Patch 16080520 (3 of 7) Oracle Business Intelligence Publisher. (generic)

Patch 16094205 (4 of 7) Oracle Business Intelligence ADF Components. (generic)

Patch 16094211 (5 of 7) Enterprise Performance Management Components Installed from BI Installer 11.1.1.6.x. (port-specific)

Patch 16067995 (6 of 7) Oracle Business Intelligence. (port-specific)

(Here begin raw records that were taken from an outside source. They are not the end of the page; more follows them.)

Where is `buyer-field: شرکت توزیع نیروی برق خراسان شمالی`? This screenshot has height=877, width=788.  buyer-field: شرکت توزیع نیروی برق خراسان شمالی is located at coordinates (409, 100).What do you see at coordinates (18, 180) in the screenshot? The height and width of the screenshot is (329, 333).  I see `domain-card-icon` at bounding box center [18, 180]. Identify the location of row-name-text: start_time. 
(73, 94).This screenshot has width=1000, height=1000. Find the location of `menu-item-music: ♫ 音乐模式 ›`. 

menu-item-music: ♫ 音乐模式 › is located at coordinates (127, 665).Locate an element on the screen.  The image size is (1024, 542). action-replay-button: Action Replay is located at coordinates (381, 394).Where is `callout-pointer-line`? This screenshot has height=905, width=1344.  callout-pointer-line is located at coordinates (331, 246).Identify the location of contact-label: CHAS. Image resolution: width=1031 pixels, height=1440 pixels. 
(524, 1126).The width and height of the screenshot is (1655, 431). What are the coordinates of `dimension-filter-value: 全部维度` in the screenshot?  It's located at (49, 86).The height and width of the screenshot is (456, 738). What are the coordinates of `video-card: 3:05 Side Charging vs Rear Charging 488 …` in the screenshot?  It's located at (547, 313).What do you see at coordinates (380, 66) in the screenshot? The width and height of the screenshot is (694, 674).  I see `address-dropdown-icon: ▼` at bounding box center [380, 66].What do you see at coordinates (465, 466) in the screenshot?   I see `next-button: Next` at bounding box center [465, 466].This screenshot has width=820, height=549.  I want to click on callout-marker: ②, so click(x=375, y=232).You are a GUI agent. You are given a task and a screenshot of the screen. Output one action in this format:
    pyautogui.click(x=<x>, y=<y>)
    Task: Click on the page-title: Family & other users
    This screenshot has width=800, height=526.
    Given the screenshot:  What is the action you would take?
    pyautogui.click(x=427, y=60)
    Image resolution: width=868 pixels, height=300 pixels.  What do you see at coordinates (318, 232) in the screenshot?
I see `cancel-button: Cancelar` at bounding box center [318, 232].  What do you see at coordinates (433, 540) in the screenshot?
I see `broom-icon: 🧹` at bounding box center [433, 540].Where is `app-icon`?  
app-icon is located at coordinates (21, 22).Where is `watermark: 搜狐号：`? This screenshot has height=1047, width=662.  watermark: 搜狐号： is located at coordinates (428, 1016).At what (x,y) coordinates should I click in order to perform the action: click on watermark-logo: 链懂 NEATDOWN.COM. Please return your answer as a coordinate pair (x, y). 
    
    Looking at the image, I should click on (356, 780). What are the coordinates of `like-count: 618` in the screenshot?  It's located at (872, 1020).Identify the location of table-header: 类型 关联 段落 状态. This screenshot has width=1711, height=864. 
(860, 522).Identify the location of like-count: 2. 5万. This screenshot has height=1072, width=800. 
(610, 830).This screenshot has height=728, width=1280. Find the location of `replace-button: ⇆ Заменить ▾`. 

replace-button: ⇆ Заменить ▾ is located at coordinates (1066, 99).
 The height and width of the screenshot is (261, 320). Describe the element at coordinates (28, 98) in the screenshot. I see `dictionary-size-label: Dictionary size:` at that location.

Patch 16097082 (7 of 7) Oracle Business Intelligence Platform Client Installers and MapViewer  (generic)

Note:

The Readme files for the above patches describe the bugs fixed in each patch, and any known bugs with the patch.

This patch is cumulative, and therefore contains all of the fixes included in the earlier 11.1.1.6.2, 11.1.1.6.4, 11.1.1.6.5, 11.1.1.6.6 and 11.1.1.6.7 patch sets.

However, lists of fixes from included patch sets need to be looked up in the respective patches’ readme files, and are not included in the above patches’ readme files.

The instructions to apply the above patches are identical, and are contained in the readme file for patch 16094198.

Please bear in mind, that the readme states to apply patch 13952743 for JDeveloper, too.